Trois plats, trois chefs renommés, un objectif commun : sauver en un seul banquet des centaines de kilos de denrées alimentaires habituellement boudées par les gastronomes. Le « Foodsave-Bankett Zürich » a été dressé en septembre au bord du lac de Zurich, sur la célèbre Bürkliplatz. La brigade de cuisine a ainsi préparé plusieurs centaines de menus à base de légumes et de fruits qui ne répondaient pas ou plus aux critères de vente standard.
Cet évènement fait partie des projets gérés par le Ernährungsforum Zürich, une plateforme lancée en 2018. Sa vision : sensibiliser la population de la plus grande ville de Suisse au gaspillage alimentaire et lui offrir un accès à une nourriture locale, durable, et équitable pour tous les acteurs de la chaîne alimentaire.
Réseau en pleine croissance, le Ernährungsforum Zürich compte plus de 200 membres, issus notamment de l’agriculture et de la gastronomie. L'association à but non lucratif se positionne dans la lignée des « food policy councils » (FPC), les conseils de nutrition qui se sont multipliés au cours des vingt dernières années dans les pays anglosaxons.
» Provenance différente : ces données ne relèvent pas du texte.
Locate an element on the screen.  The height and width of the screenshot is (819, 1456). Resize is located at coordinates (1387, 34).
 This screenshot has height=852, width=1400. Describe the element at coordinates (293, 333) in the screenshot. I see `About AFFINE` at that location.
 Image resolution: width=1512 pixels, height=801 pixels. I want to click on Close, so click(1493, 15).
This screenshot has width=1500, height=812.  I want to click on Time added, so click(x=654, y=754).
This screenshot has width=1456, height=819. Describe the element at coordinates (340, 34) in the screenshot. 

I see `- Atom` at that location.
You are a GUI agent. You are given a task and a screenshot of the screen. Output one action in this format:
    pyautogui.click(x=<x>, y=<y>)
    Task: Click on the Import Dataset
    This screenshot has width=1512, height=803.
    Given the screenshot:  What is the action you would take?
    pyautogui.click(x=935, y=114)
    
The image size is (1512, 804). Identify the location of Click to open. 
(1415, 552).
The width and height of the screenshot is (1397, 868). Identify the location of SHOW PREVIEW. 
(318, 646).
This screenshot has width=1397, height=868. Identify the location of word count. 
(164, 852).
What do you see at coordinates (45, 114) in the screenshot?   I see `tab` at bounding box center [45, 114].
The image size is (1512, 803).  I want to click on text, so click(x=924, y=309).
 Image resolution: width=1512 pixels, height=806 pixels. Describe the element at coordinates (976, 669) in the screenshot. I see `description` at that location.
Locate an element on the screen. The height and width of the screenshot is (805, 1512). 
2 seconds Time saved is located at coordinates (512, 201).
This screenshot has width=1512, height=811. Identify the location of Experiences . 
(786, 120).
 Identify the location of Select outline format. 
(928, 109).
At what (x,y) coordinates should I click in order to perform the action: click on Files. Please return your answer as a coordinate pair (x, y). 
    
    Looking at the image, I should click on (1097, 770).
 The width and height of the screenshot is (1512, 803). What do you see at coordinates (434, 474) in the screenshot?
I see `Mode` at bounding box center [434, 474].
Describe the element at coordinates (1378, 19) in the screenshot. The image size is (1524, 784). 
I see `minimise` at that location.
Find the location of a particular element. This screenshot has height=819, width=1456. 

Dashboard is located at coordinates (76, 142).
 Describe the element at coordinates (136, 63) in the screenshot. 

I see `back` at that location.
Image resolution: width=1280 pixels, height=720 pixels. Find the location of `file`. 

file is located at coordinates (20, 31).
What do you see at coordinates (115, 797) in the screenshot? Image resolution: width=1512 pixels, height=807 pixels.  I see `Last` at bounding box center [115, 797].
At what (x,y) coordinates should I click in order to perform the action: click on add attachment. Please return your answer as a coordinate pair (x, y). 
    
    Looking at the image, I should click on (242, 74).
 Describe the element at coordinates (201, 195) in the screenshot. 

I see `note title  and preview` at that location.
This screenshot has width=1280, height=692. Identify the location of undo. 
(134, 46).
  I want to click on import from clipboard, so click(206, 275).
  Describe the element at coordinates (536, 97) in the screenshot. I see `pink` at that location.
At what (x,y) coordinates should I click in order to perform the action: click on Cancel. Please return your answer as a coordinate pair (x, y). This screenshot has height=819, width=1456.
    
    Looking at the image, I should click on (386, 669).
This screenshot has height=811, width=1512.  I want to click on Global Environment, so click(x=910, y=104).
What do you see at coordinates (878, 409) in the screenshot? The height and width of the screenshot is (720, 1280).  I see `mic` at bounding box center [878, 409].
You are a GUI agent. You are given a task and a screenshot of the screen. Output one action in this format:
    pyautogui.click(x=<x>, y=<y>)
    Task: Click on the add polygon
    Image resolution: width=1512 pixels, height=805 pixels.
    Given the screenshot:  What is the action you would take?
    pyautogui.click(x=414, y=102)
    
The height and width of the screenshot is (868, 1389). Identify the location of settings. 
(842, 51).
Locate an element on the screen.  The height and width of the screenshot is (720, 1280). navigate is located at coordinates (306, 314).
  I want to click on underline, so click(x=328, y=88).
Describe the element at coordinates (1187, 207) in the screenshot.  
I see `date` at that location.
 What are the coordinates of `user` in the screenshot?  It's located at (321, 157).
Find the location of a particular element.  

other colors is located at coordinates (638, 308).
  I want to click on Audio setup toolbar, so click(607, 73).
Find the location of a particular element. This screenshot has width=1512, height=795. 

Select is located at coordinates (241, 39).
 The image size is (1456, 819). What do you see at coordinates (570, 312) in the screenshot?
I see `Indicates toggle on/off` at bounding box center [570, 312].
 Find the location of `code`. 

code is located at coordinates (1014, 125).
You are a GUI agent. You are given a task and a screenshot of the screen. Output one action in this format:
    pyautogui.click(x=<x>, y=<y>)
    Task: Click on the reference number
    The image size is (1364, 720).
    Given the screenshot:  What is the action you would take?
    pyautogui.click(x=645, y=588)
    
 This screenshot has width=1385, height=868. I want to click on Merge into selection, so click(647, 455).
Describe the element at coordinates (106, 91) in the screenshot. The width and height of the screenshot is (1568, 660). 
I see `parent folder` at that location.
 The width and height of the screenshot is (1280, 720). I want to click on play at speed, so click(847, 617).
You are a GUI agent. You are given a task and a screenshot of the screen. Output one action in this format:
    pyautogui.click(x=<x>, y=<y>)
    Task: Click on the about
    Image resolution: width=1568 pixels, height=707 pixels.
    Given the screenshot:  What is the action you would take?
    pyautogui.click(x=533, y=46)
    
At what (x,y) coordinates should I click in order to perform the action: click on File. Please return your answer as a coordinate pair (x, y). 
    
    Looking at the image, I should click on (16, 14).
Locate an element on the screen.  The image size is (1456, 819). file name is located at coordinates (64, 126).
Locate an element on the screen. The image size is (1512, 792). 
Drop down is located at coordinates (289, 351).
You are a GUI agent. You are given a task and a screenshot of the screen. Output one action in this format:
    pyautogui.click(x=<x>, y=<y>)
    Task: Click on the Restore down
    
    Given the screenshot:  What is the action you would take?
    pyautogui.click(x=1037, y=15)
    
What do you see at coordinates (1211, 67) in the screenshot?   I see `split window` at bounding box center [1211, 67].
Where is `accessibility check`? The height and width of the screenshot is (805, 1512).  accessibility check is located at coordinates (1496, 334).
On en recense plus de 300 sur le seul territoire des Etats-Unis. Ils veulent rendre la chaîne alimentaire plus écologique, plus équitable et plus résiliente, en mettant en réseau les acteurs locaux, en valorisant la production régionale, en informant la population et en sensibilisant les décideurs à ces questions alimentaires.
Agir ensemble
Au fil du temps, les conseils de nutrition ont fait des émules à travers le monde et existent en Suisse depuis dix ans. « Une impulsion importante dans notre pays est à chercher du côté de l’Agenda 2030 pour le développement durable, approuvé en 2015 par le Conseil fédéral et dans lequel les villes ont un rôle particulièrement important à jouer », souligne Daniel Langmeier, conseiller politique auprès de la fondation Biovision.
A la même époque, plusieurs gros scandales ont touché le segment de la nourriture, incitant les parties prenantes locales à se fédérer et à agir. Récemment, des réseaux citadins centrés sur une alimentation durable et accessible ont vu le jour, notamment le Ernährungsrat Luzern, le Ernährungsforum Bern Urban Agriculture Basel ou le Mouvement pour une agriculture paysanne et citoyenne (MAPC) à Genève, qui organise des expositions, des conférences et des ateliers pour attirer l'attention sur ses préoccupations.
Les réseaux s'efforcent en outre d'entretenir des relations étroites avec les autorités et le monde politique. « Commencer au niveau local est un avantage, puisqu’à l’échelle de la municipalité, on est forcément en contact avec les autorités d’une manière ou d’une autre », commente Daniel Langmeier.
Mais les réseaux pourraient aussi avoir un impact bien au-delà du terrain régional. « S’ils parviennent à faire remonter – via les élus locaux - leurs messages au niveau cantonal, puis fédéral, ils peuvent jouer un rôle non négligeable dans la transformation de la politique alimentaire de la Suisse », précise l’observateur. « Et c’est peut-être justement là que se situe leur principal défi !»
Moins de gaspillage alimentaire : L’exemple de Zurich
C’est au niveau des cantons et surtout des communes que les mesures climatiques et environnementales deviennent vraiment concrètes. La ville de Zurich, par exemple, a décidé lors d’une votation populaire de réduire ses rejets de CO2 afin d’atteindre l’objectif de zéro émission nette d’ici 2040. L’alimentation est aussi concernée. En effet, ce secteur émet ici chaque année deux tonnes de CO2 par habitant. « Un levier important pour réduire les émissions est d’éviter le gaspillage alimentaire », relève Rainer Zah, chef du département de l’environnement de la ville de Zurich. Pour cela, tout un arsenal de mesures s’avère nécessaire.
Ainsi, les entreprises municipales–dont les quelque 50 homes–proposent un deuxième service aux repas au lieu de servir d’emblée une grande portion. Aussi, la ville promeut une cuisine pauvre en viande, plus respectueuse du climat et a créé à cet effet une base de données de recettes. « Dans l’idéal, les menus avec moins de viande deviendront une tendance culinaire », espère Rainer Zah.
Le partage de nourriture est également encouragé : les habitants du quartier peuvent déposer leurs aliments inutilisés dans les frigos publics de l’association Madame Frigo, et emporter ce dont ils ont besoin.